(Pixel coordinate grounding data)

* * *

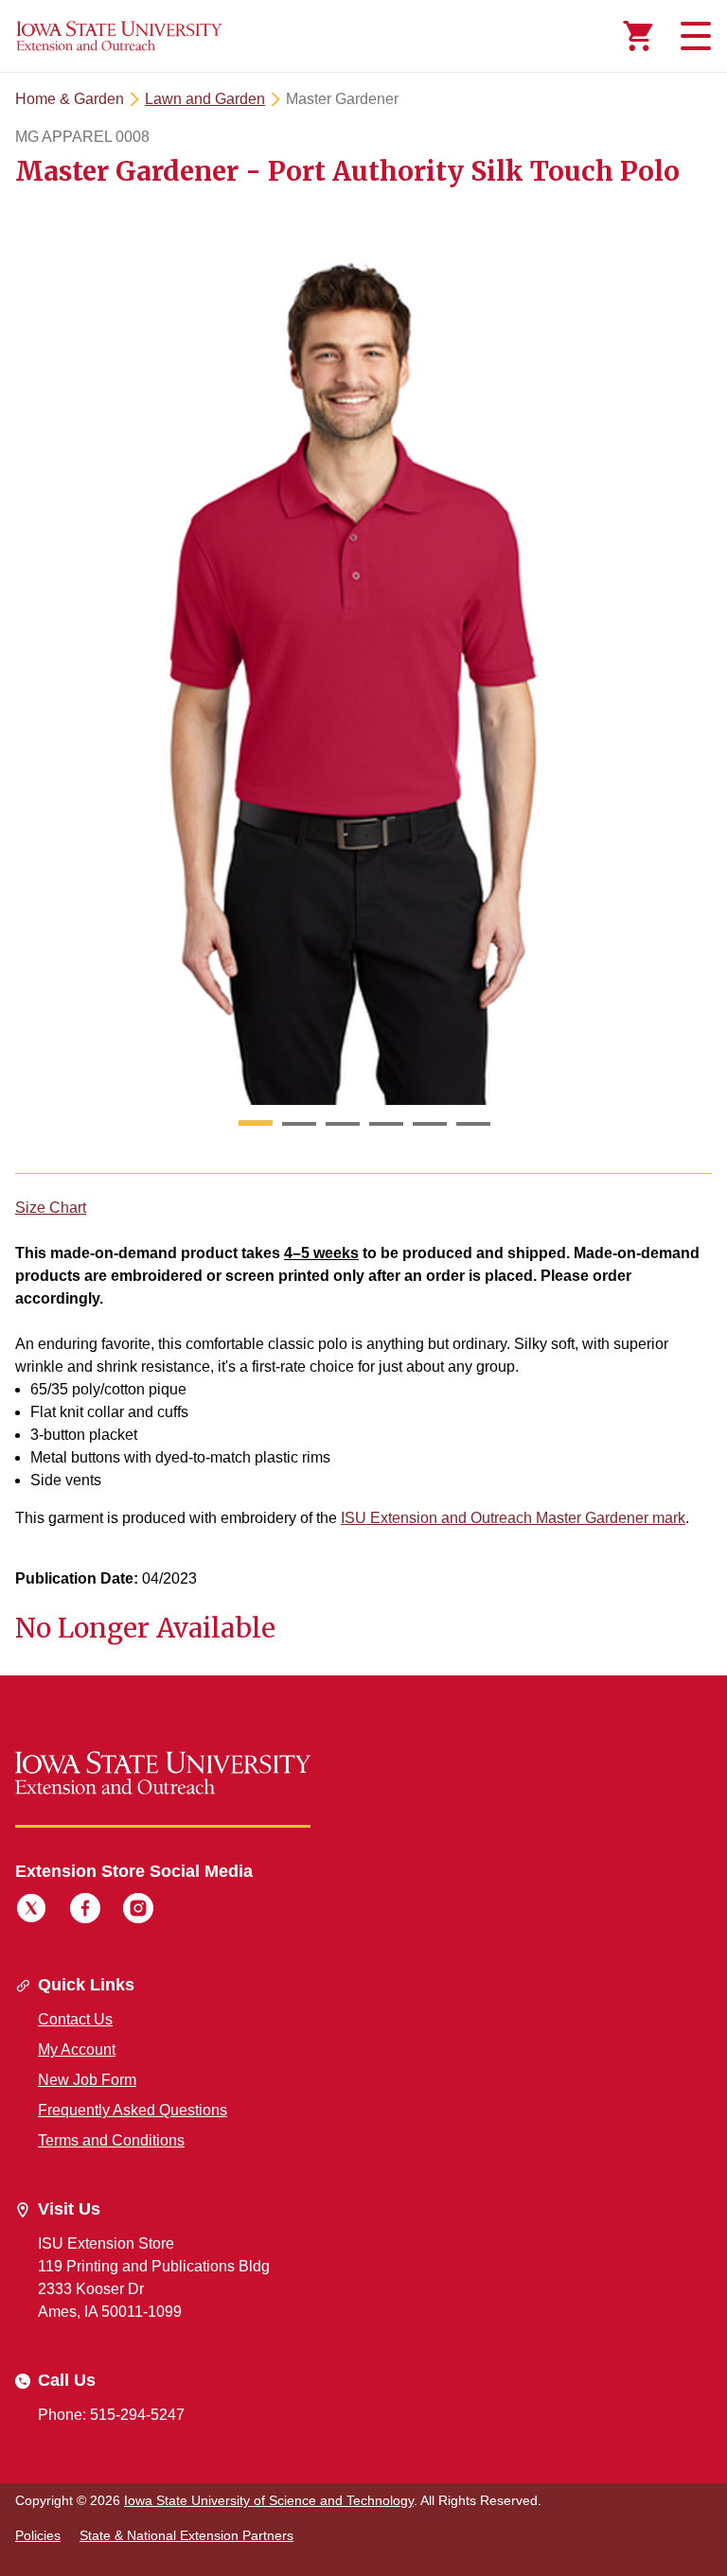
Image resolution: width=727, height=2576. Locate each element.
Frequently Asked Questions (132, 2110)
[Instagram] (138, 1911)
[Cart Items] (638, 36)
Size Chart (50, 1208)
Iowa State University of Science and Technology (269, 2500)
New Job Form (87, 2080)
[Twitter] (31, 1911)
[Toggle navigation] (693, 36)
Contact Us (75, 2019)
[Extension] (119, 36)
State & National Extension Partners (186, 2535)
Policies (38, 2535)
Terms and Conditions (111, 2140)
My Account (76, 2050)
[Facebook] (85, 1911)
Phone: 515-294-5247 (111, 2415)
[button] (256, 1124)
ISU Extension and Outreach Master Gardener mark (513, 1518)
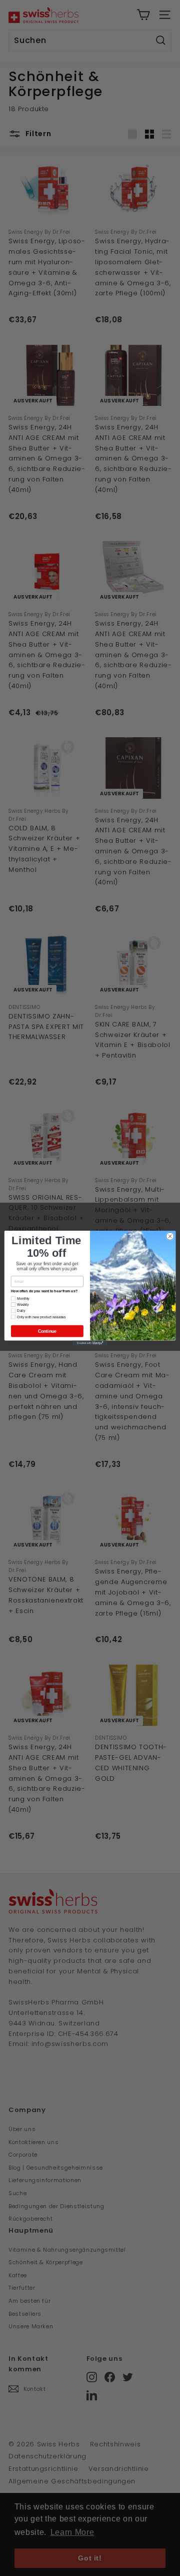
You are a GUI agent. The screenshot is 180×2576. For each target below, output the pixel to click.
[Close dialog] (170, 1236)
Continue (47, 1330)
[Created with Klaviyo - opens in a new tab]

* * *

**What is being asked:**
Your answer must be an exact copy of the entries above, with no pictures in it.

**Task result:**
Image resolution: width=727, height=2576. Locate each element.
Frequently Asked Questions (132, 2110)
[Instagram] (138, 1911)
[Cart Items] (638, 36)
Size Chart (50, 1208)
Iowa State University of Science and Technology (269, 2500)
New Job Form (87, 2080)
[Twitter] (31, 1911)
[Toggle navigation] (693, 36)
Contact Us (75, 2019)
[Extension] (119, 36)
State & National Extension Partners (186, 2535)
Policies (38, 2535)
Terms and Conditions (111, 2140)
My Account (76, 2050)
[Facebook] (85, 1911)
Phone: 515-294-5247 (111, 2415)
[button] (256, 1124)
ISU Extension and Outreach Master Gardener mark (513, 1518)
You are a GUI agent. The screenshot is 180×2576. For each target below, output the pixel to click.
[Close dialog] (170, 1236)
Continue (47, 1330)
[Created with Klaviyo - opens in a new tab]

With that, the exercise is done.